## Document text
The author (not pictured) thinks New York City is no longer worth the price.
Robert Nickelsberg/Getty Images
I’ve lived in New York City for a decade and spent $2,000 on rent every month.That high price tag isn’t worth the traffic, crowded events, and insular people.I decided to move to Philadelphia instead and finally left the city earlier this month.
I’m a born and bred New Yorker who grew up on Long Island — in the shadow of New York City.
As a kid, I remember fantasizing about my life adult life in the city. I imagined living in the heart of Manhattan and having a busy, beautifully chaotic social life. Honestly, I pictured myself as Carrie Bradshaw — as clichéd as that sounds.
I was lucky enough to make some of that a reality; I moved to New York City right out of college in 2015. I couldn’t afford to live in Manhattan, but I set up in Brooklyn. While my social life wasn’t anything like Carrie’s, I still had fun and met some of my closest friends.
Of course, I understood that the city was expensive, but for me, it was worth it. New York City had everything I could ever want.
Ten years later, I’m now in my 30s, and the city lost its charm. Spending $2,000 on rent every month no longer felt worth it.
In January, I did what I thought I’d never do: I left New York City and moved to Philadelphia. Here’s why.
The affordable apartments aren’t livable
I’ve always said that in New York City, you either have a great apartment in a not-so-great neighborhood or a not-so-great apartment in a great area. You simply cannot have both if you make under $100,000 a year — which I always did.

## Exercise instructions
1 – According to the article about leaving New York City, in what year did the author move to the city?
2 – Reproduce the article about leaving New York City word for word, between "I was lucky" and "felt worth it.", inclusive.
The material is not needed here.

## Data section
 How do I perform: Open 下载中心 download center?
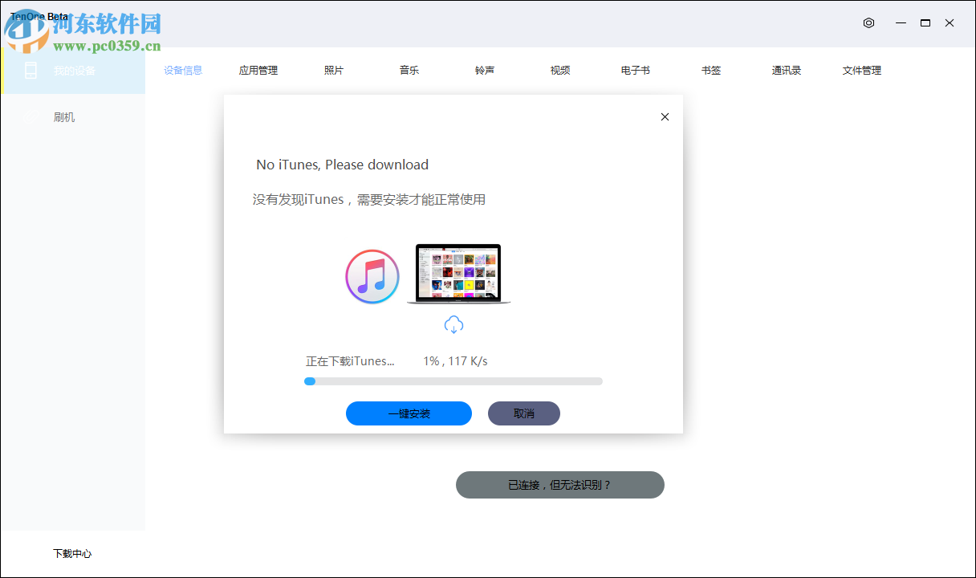[x=71, y=553]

## Numbered answers
1 – 2015

2 –
I was lucky enough to make some of that a reality; I moved to New York City right out of college in 2015. I couldn’t afford to live in Manhattan, but I set up in Brooklyn. While my social life wasn’t anything like Carrie’s, I still had fun and met some of my closest friends.
Of course, I understood that the city was expensive, but for me, it was worth it. New York City had everything I could ever want.
Ten years later, I’m now in my 30s, and the city lost its charm. Spending $2,000 on rent every month no longer felt worth it.